> _Exercise objective_: Return the exact lines spanning from the line with "Open the Hierarchy" through the last line of the entries, boundaries included, and no others.

Items from a dataset:
● ● ●
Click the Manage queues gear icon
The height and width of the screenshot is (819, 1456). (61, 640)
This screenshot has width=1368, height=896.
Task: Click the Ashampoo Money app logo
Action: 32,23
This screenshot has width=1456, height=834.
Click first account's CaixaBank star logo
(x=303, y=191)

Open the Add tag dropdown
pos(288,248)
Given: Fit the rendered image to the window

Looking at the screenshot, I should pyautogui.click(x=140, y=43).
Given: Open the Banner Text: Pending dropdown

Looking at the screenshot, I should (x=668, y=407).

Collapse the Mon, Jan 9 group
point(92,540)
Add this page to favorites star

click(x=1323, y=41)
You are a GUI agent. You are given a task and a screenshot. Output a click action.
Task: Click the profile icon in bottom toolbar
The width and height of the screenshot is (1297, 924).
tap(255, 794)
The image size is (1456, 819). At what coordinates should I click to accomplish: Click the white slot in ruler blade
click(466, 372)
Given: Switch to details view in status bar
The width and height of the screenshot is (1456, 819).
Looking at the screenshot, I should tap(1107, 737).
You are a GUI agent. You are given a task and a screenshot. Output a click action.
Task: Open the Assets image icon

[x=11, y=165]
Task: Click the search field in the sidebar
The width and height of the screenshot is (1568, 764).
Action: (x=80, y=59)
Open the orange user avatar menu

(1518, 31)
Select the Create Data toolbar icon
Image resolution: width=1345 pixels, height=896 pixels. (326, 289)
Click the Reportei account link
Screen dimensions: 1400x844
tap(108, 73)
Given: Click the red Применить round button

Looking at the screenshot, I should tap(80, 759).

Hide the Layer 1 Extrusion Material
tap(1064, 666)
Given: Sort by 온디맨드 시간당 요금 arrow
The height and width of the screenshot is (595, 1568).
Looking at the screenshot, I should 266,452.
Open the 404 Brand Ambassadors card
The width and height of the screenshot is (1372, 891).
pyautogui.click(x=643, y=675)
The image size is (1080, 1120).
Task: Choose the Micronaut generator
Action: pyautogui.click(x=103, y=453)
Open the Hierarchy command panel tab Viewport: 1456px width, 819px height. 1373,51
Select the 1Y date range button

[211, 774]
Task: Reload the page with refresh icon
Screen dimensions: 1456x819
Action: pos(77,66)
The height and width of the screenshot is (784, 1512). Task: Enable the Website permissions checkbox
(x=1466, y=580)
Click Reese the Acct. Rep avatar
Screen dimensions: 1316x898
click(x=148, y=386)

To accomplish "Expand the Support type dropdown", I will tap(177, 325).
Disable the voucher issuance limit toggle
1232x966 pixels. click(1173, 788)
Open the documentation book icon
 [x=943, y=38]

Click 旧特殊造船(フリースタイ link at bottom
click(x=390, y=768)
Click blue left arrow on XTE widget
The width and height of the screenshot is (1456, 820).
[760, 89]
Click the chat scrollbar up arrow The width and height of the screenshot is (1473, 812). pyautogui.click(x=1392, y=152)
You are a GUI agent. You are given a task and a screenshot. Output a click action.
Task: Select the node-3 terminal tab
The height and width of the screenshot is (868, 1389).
● ● ●
> _Written solution_:
Open the Hierarchy command panel tab Viewport: 1456px width, 819px height. 1373,51
Select the 1Y date range button

[211, 774]
Task: Reload the page with refresh icon
Screen dimensions: 1456x819
Action: pos(77,66)
The height and width of the screenshot is (784, 1512). Task: Enable the Website permissions checkbox
(x=1466, y=580)
Click Reese the Acct. Rep avatar
Screen dimensions: 1316x898
click(x=148, y=386)

To accomplish "Expand the Support type dropdown", I will tap(177, 325).
Disable the voucher issuance limit toggle
1232x966 pixels. click(1173, 788)
Open the documentation book icon
 [x=943, y=38]

Click 旧特殊造船(フリースタイ link at bottom
click(x=390, y=768)
Click blue left arrow on XTE widget
The width and height of the screenshot is (1456, 820).
[760, 89]
Click the chat scrollbar up arrow The width and height of the screenshot is (1473, 812). pyautogui.click(x=1392, y=152)
You are a GUI agent. You are given a task and a screenshot. Output a click action.
Task: Select the node-3 terminal tab
The height and width of the screenshot is (868, 1389).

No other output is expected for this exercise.